My friends, Sonny and Donna Kaye McIver,  are opening a kennel in Hillsville.    It is called “Going 2 The Dogs” Pet Resort.  They will provide boarding and grooming for dogs and cats.  I have been helping Donna Kaye with the painting and decorating and here are a few things that I came up with today.

This bone is a plyboard cutout and it is 4′ wide and about 20″ tall.   It can hang anywhere !

 

This is another plyboard cutout of my very own cartoon dog called “Wrink-TOONS.”  We had a dog named “Wrinkles” and she would always get down on her front paws, like this cutout, to let us know she wanted to play!  She was a fantastic dog and we miss her!   So, I took the cartoon and drew it a hundred times larger and cut it out to make this cute wall hanging.   It can be mounted at floor level with some balls or bones at the paws.  Or…even a little kitty cat cutout on the other side!  I love working with DK because she allows me to CREATE!  We feed ideas off of each other!

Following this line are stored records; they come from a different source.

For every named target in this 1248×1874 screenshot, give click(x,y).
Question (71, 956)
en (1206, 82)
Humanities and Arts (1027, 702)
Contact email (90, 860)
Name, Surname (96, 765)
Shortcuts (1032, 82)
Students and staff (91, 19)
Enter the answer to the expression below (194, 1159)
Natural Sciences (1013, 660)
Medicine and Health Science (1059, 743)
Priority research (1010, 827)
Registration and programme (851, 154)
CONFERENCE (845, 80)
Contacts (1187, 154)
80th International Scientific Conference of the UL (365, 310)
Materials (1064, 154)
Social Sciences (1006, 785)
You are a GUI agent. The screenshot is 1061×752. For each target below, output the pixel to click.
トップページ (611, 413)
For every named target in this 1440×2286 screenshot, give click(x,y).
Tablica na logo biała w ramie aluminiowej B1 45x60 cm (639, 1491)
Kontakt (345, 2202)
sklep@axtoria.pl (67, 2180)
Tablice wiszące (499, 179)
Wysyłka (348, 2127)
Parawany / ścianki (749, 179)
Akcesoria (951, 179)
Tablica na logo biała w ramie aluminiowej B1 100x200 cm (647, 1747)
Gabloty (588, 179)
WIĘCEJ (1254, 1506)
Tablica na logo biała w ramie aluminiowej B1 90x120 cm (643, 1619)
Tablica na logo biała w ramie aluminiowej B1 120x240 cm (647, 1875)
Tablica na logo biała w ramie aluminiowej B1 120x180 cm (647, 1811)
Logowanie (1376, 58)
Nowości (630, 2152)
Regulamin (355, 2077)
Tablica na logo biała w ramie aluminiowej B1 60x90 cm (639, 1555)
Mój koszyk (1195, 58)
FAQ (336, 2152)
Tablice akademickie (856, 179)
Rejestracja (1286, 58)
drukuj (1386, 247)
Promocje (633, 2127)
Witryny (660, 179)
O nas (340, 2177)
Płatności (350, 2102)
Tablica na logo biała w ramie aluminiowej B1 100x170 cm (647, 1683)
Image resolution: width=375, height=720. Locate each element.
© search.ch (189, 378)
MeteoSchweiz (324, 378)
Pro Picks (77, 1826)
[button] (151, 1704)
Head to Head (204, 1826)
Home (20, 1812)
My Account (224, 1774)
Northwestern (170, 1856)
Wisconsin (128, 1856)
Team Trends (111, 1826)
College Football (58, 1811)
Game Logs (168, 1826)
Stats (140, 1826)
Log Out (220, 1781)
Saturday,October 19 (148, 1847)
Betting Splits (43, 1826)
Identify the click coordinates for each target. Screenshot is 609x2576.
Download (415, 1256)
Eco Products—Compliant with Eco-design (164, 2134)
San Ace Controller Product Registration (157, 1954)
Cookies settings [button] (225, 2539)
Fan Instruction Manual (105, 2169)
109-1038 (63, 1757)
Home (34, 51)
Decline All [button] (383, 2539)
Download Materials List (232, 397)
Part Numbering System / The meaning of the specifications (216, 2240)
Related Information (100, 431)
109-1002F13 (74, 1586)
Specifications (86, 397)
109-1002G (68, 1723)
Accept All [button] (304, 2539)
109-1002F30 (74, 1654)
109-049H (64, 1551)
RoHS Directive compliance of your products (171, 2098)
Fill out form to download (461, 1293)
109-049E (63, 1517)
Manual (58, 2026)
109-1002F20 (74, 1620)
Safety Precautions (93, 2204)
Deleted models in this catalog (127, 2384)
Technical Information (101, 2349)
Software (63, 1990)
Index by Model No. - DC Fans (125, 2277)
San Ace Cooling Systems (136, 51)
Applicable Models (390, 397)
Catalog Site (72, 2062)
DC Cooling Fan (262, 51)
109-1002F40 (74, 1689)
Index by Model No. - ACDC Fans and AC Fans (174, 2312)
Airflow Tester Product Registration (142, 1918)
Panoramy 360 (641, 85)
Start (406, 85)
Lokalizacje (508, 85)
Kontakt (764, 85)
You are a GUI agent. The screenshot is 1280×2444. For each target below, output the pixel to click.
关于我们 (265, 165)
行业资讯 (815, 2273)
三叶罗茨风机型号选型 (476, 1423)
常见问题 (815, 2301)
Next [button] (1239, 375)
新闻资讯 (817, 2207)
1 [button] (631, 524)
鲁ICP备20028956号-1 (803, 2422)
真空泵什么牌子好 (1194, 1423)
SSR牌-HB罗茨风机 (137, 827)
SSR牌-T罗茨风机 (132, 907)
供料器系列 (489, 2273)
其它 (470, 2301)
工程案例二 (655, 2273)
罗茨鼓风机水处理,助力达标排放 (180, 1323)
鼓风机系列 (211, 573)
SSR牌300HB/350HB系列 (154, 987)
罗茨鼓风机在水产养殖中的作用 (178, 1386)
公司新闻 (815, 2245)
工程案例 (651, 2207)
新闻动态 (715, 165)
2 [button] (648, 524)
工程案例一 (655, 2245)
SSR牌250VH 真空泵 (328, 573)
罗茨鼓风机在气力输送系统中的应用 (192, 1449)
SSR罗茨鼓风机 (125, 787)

I guess I don’t have to tell you how much fun I have had today!  I’ve been at it since 2 pm!  Weeha!   While working I had this GREAT IDEA for the Art ministry!  When I start talking about creation and we begin working on the mural- we can create cat and dog art for the day that God created animals….then…we can have an ART SHOW at the KENNEL!!!!!!!!!!!!!!!  How exciting is that?????????

The kennel is located at 114 Industry Lane, Woodlawn, VA.  That is across  (highway 58)  from Dr. Worrell’s office.

Here is the website-which is still under construction-as is the kennel.  It will be opening this Spring-so if you have a future need for boarding or grooming- you have chosen the best that Carroll County has to offer!

Thanks for the opportunity to be creative DK!  I love ya!